Because these drives are not sold retail they have zero downloads that I can find. OEM Firmware unavailable.

So I guess my speedy ZFS array will have to start with a limp.
 
I should add that I tested these 3 slower drives on another motherboard before transferring them to the IcyDock.
So it is safe to say it is not the cables. Different mobo, controller and cables.
I was aware of the discrepancy upon arrival inspection.
 
what's the temperature of those drives during testing? I've seen massive throttling with samsung PM and SM nvme drives in the past even on temperatures (~50-60°C) where other drives still delivered full and consistent performance.
 
I haven't gone down that route yet.
With the IcyDock having two fans and good airflow I don't see higher speeds than on bench with nothing.

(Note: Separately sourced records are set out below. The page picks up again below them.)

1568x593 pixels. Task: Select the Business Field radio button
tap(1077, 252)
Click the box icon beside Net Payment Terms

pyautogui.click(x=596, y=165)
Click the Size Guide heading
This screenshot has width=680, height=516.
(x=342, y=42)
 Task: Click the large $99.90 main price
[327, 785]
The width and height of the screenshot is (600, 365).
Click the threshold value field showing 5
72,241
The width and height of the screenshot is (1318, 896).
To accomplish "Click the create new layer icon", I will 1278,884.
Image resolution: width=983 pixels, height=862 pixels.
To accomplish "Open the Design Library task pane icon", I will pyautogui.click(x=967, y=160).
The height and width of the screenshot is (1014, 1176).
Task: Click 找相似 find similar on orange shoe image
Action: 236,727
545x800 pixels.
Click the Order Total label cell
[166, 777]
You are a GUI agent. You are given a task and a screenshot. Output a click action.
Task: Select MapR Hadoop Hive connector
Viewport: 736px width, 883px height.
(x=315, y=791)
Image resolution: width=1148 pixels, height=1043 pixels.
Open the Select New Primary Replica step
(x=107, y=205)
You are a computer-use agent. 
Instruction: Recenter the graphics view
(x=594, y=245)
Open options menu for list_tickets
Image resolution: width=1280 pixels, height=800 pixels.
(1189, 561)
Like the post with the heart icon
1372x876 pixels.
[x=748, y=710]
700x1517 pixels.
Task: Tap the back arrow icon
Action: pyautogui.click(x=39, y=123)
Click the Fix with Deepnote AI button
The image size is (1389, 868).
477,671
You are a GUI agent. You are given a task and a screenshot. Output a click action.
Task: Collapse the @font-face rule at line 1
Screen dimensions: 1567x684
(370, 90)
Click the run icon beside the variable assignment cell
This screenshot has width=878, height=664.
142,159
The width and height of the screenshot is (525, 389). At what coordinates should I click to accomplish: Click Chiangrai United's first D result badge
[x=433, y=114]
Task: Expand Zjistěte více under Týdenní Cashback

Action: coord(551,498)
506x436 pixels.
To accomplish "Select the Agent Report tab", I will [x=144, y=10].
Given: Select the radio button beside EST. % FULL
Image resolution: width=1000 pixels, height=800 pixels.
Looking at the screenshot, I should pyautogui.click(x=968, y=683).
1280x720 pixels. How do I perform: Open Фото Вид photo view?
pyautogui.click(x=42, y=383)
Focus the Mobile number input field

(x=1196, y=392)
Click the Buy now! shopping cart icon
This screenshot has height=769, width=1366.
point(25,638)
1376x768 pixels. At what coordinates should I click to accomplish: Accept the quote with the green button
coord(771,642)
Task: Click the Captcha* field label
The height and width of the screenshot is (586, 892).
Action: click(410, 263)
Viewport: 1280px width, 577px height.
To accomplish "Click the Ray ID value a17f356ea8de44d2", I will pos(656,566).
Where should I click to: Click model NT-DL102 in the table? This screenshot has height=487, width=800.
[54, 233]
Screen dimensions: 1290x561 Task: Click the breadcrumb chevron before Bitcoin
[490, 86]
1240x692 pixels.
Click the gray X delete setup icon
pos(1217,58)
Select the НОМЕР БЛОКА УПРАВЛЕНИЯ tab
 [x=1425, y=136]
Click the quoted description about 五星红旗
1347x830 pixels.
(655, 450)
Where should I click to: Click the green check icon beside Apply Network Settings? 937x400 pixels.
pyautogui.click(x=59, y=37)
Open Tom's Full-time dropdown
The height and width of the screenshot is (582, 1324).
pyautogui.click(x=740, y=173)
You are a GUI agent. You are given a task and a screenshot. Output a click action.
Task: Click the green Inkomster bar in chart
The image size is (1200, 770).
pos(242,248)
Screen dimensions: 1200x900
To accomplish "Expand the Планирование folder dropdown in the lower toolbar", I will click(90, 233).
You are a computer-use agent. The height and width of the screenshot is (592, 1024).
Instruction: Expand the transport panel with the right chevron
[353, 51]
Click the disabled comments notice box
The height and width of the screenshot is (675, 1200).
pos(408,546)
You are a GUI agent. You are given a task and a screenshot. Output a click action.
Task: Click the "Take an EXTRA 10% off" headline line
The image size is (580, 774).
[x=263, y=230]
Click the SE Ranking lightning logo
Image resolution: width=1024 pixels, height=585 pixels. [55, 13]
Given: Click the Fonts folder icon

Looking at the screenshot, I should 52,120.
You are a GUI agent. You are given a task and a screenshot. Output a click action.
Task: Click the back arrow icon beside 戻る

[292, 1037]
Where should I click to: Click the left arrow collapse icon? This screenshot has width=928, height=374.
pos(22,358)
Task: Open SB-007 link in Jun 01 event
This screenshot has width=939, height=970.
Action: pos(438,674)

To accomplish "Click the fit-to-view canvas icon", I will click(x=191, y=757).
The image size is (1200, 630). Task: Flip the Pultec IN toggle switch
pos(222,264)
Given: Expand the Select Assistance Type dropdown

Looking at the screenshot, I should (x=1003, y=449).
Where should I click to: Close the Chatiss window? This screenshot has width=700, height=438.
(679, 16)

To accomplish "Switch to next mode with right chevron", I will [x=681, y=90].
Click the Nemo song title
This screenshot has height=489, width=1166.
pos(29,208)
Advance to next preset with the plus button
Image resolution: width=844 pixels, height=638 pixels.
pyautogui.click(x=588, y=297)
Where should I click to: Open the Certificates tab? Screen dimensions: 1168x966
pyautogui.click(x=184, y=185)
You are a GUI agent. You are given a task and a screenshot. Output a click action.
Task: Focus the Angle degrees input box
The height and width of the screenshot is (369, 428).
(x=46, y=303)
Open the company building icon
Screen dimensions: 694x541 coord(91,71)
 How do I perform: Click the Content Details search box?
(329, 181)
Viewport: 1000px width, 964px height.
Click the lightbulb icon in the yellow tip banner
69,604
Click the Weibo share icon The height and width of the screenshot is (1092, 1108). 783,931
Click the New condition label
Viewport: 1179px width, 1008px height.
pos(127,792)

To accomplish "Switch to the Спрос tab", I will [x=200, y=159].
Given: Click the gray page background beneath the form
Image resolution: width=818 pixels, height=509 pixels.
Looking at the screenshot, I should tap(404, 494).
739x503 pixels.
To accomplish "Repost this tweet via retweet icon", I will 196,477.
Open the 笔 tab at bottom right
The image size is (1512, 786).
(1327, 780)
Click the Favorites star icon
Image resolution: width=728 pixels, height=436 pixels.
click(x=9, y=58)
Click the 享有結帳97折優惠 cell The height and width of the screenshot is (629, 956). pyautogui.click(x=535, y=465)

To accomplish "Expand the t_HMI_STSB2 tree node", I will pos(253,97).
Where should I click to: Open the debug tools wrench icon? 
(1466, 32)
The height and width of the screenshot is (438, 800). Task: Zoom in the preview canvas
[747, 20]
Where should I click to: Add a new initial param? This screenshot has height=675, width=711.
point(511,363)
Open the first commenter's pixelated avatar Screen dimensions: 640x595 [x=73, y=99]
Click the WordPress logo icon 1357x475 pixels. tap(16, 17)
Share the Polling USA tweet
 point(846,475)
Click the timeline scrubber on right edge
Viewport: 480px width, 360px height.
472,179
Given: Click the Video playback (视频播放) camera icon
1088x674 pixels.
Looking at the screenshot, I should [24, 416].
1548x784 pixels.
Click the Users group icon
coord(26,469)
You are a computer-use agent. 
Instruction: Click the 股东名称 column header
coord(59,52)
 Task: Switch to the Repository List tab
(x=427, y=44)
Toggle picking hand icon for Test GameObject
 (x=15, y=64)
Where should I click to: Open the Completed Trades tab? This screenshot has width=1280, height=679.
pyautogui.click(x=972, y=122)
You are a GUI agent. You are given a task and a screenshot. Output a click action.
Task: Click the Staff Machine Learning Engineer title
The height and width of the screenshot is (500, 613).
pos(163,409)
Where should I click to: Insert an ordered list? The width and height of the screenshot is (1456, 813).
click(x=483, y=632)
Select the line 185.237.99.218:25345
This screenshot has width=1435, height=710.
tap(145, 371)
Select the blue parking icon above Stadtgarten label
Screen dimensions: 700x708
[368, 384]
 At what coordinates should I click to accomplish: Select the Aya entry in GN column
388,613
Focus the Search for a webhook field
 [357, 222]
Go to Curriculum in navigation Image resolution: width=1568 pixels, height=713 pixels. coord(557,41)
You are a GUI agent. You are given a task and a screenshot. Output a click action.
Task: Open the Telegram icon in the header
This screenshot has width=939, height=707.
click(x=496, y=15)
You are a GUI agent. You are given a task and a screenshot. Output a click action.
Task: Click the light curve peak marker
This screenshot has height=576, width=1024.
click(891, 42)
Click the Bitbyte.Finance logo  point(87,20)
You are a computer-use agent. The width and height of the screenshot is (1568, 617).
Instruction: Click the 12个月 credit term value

I can almost bet this is a firmware issue. Because these are OEM drives they can be configured many ways.

For example on my Dell branded PM1725a they advertise it as "A read intensive drive".
Nowhere in Samsung literature do they imply this is a read Intensive drive so I am assuming that Dell has custom firmware for "Read Intensive" ops.

So maybe these ill performing PM983 has some custom firmware as well.

At this point I might ditch the varying speed 1.92TB drives and go with four PM983 960GB version drives with equal performance from same lot for speed testing. 2GB/sec is the average on these.

Then compare readings against my misfit drives. See how much ZFS really looses with the misfits.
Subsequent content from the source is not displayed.